→ **確認する文章**:
--------
2021 Fiscal Year Research-status Report
Investigation of new therapeutic target of renal cell carcinoma resistant to a tyrosine kinase inhibitor by elucidating the drug tolerance by cancer metabolomics
Project/Area Number |
20K07582
|
Research Institution | Tohoku University |
Principal Investigator |
川崎 芳英 東北大学, 医学系研究科, 講師 (80722256)
|
Co-Investigator(Kenkyū-buntansha) |
伊藤 明宏 東北大学, 医学系研究科, 教授 (70344661)
三塚 浩二 東北大学, 医学系研究科, 准教授 (80568171)
嶋田 修一 東北大学, 大学病院, 助教 (80749218)
--------
→ **やること**: 上の腎細胞がんの研究報告を、一字も変えずに全部引用してください。
--------
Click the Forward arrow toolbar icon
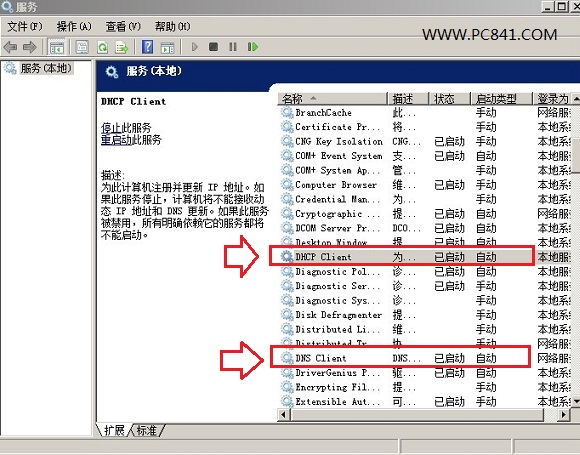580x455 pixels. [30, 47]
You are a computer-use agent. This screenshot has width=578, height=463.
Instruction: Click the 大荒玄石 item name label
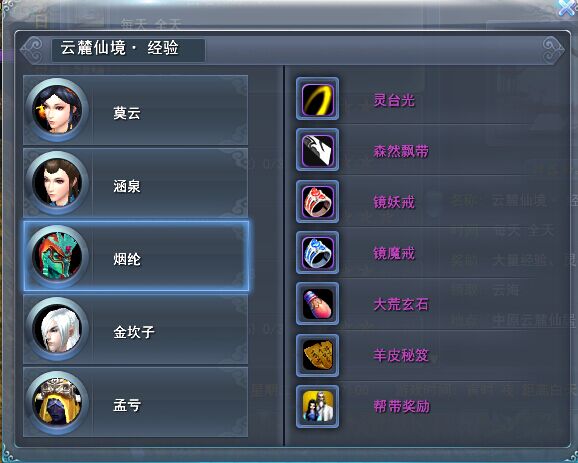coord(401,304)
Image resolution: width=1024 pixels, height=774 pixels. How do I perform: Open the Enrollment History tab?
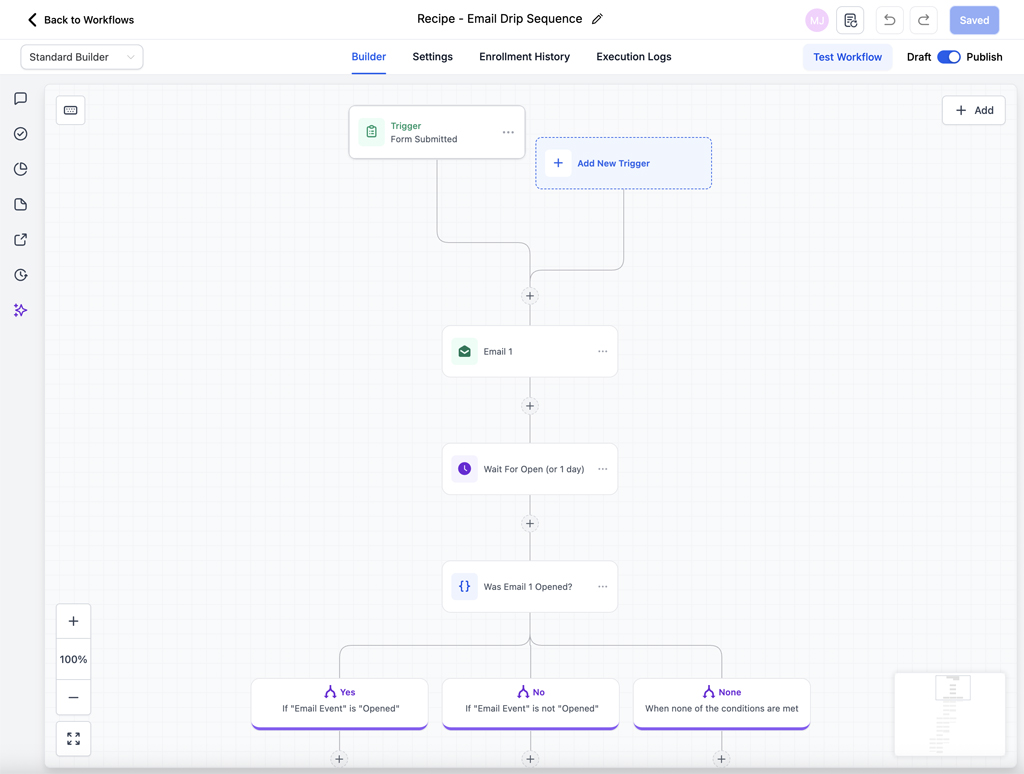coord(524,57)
--------
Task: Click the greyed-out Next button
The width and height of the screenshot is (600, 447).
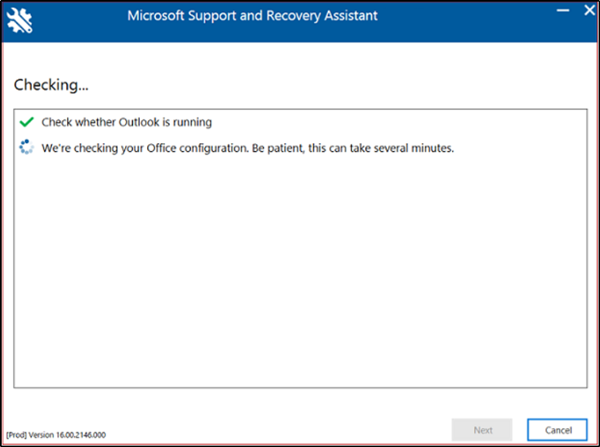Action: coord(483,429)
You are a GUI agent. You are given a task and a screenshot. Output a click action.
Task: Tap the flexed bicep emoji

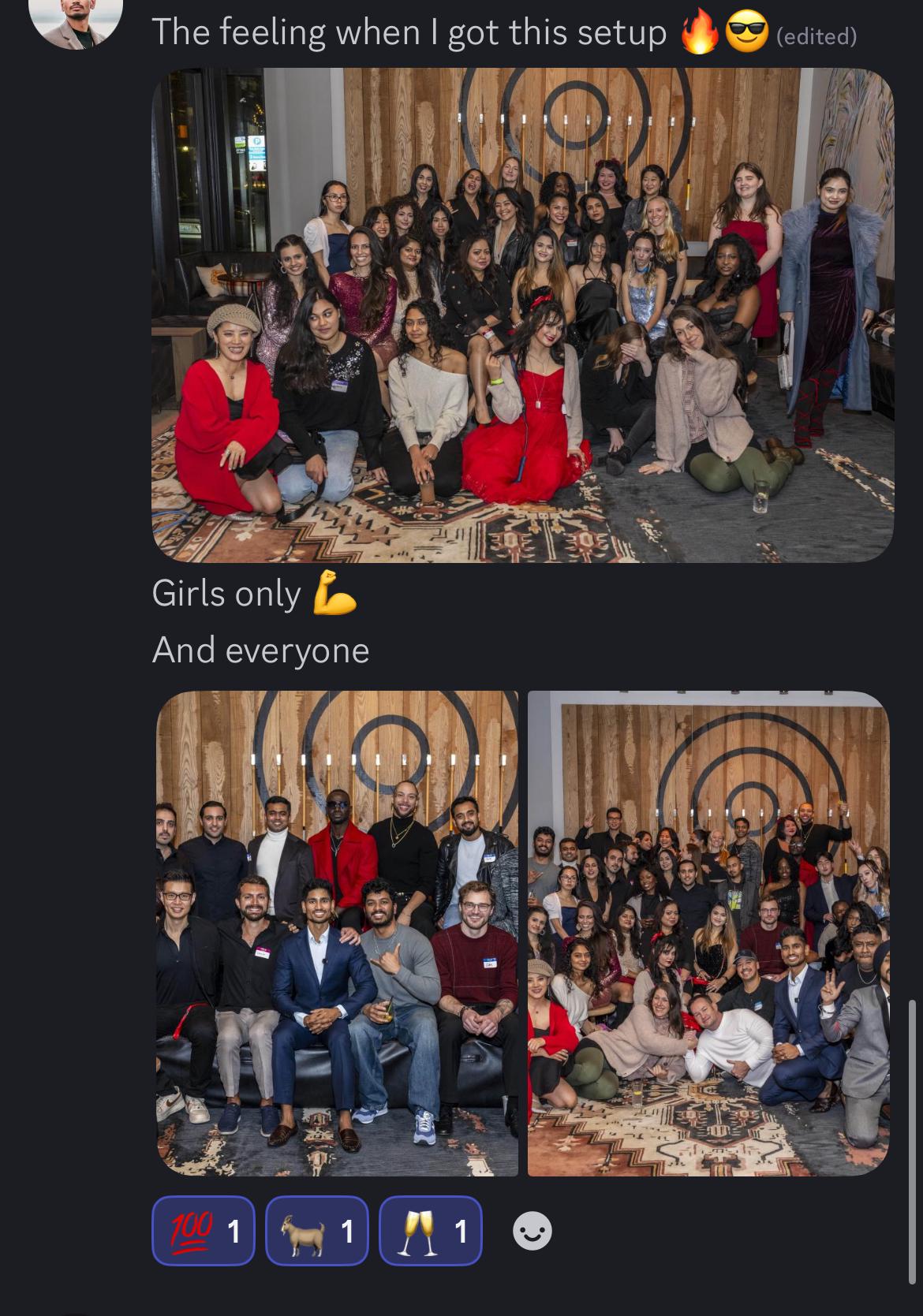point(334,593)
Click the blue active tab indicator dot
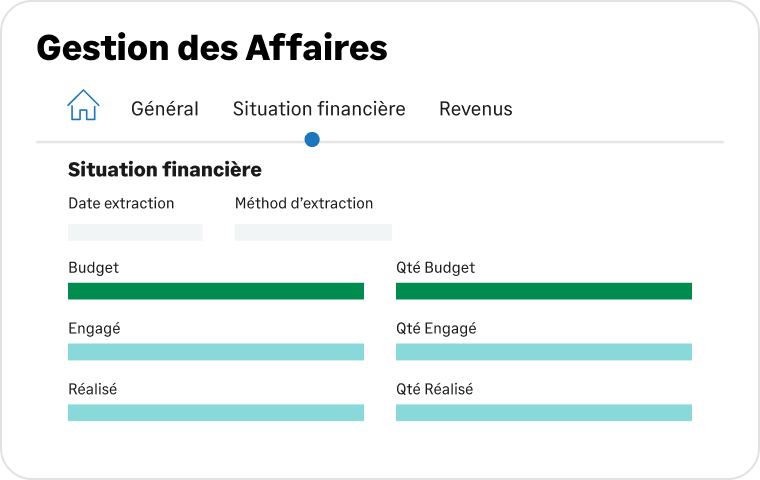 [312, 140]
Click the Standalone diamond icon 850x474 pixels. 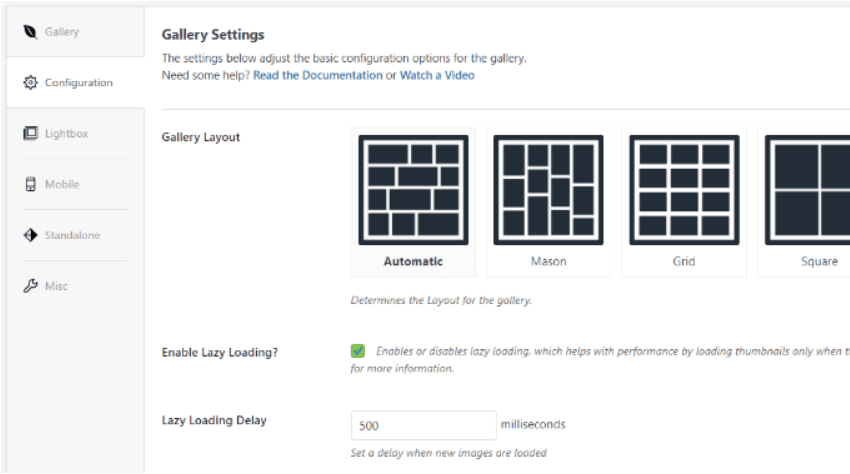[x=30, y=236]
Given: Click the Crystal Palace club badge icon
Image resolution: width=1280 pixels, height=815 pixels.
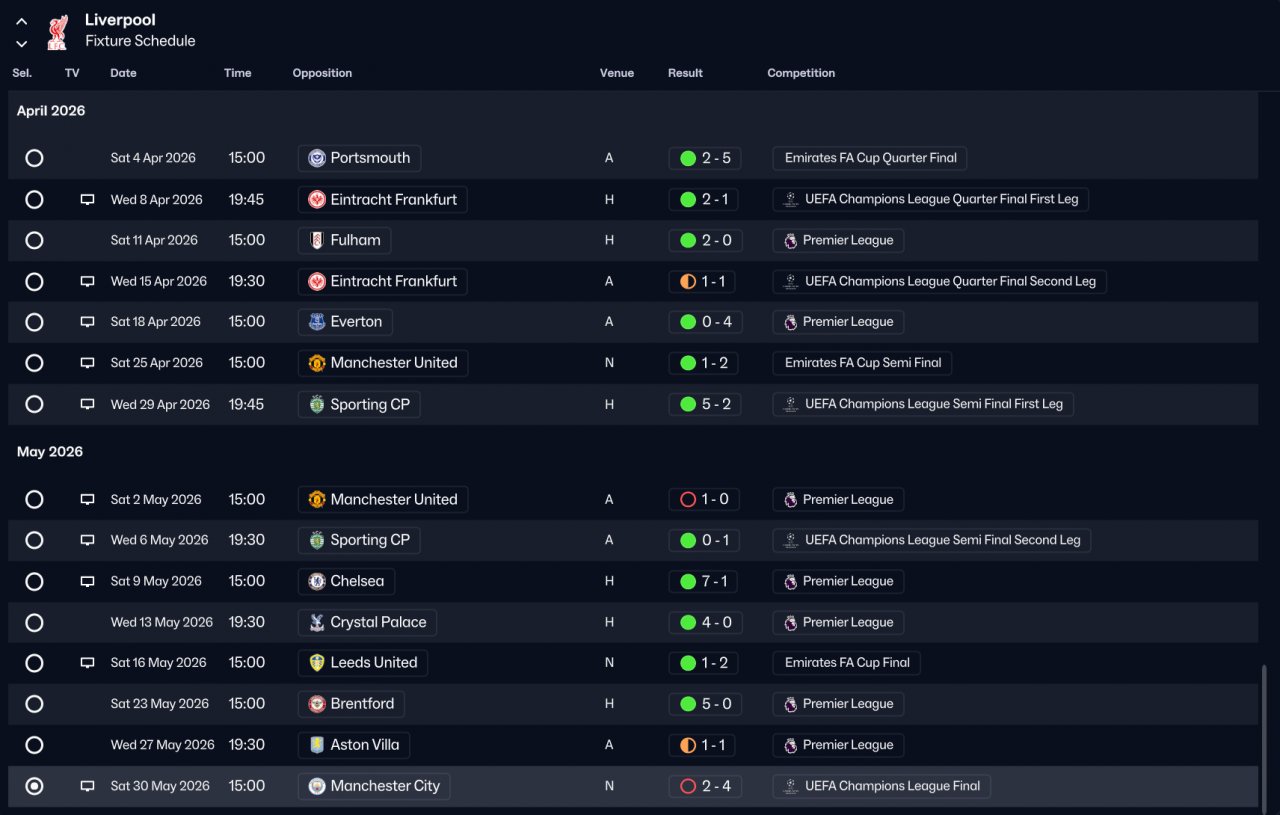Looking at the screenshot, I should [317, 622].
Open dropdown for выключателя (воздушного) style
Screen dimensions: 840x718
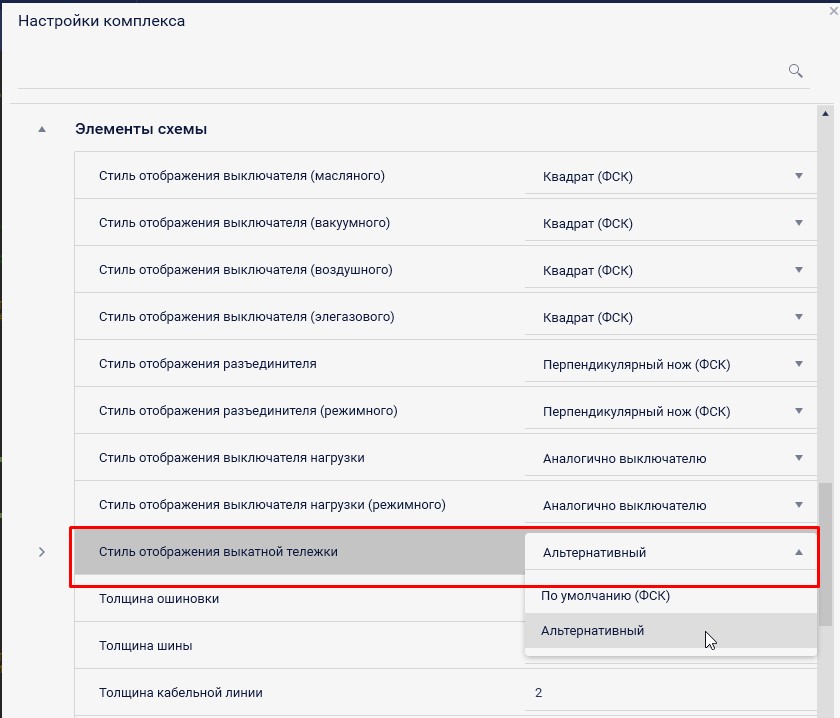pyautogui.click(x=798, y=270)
--------
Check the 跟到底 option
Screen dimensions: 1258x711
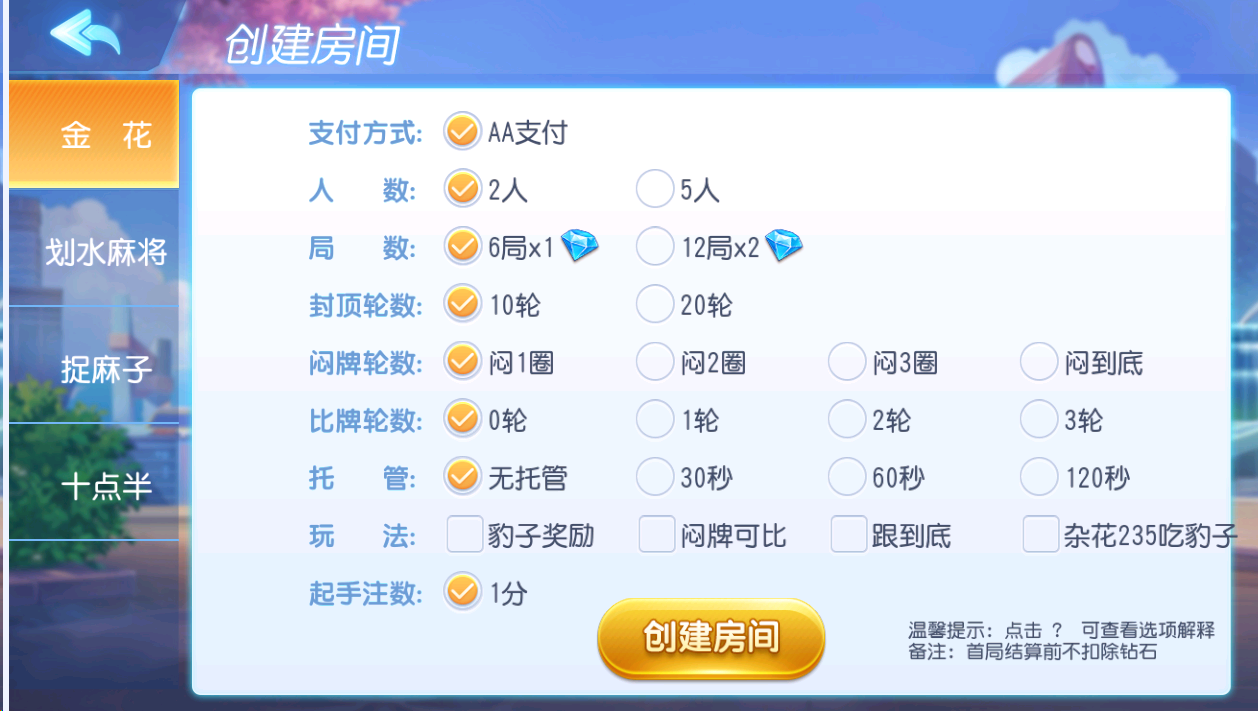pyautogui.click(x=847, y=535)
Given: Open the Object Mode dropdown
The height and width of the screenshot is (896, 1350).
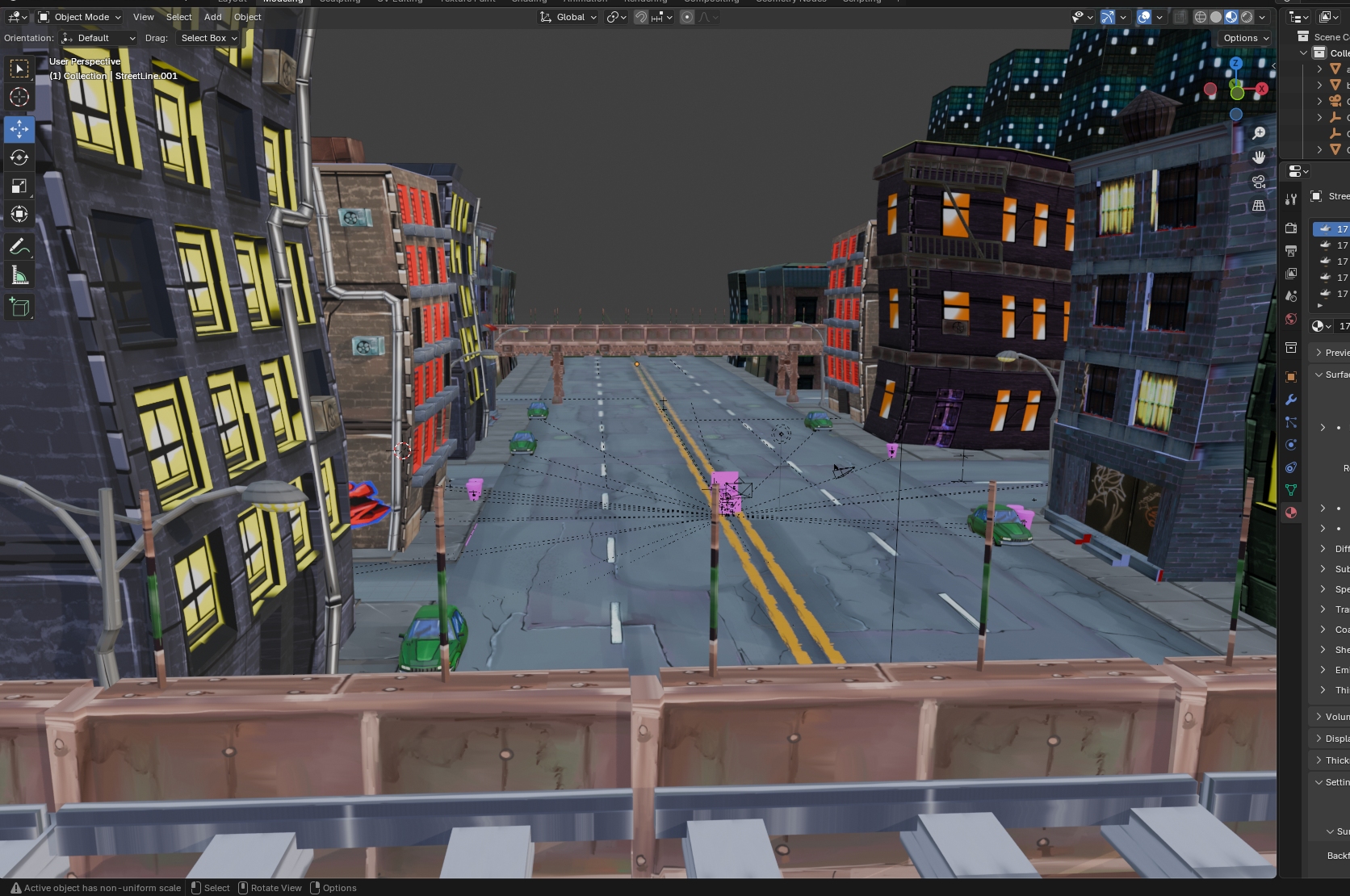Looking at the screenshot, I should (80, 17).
--------
→ **結果**:
2021 Fiscal Year Research-status Report
Investigation of new therapeutic target of renal cell carcinoma resistant to a tyrosine kinase inhibitor by elucidating the drug tolerance by cancer metabolomics
Project/Area Number |
20K07582
|
Research Institution | Tohoku University |
Principal Investigator |
川崎 芳英 東北大学, 医学系研究科, 講師 (80722256)
|
Co-Investigator(Kenkyū-buntansha) |
伊藤 明宏 東北大学, 医学系研究科, 教授 (70344661)
三塚 浩二 東北大学, 医学系研究科, 准教授 (80568171)
嶋田 修一 東北大学, 大学病院, 助教 (80749218)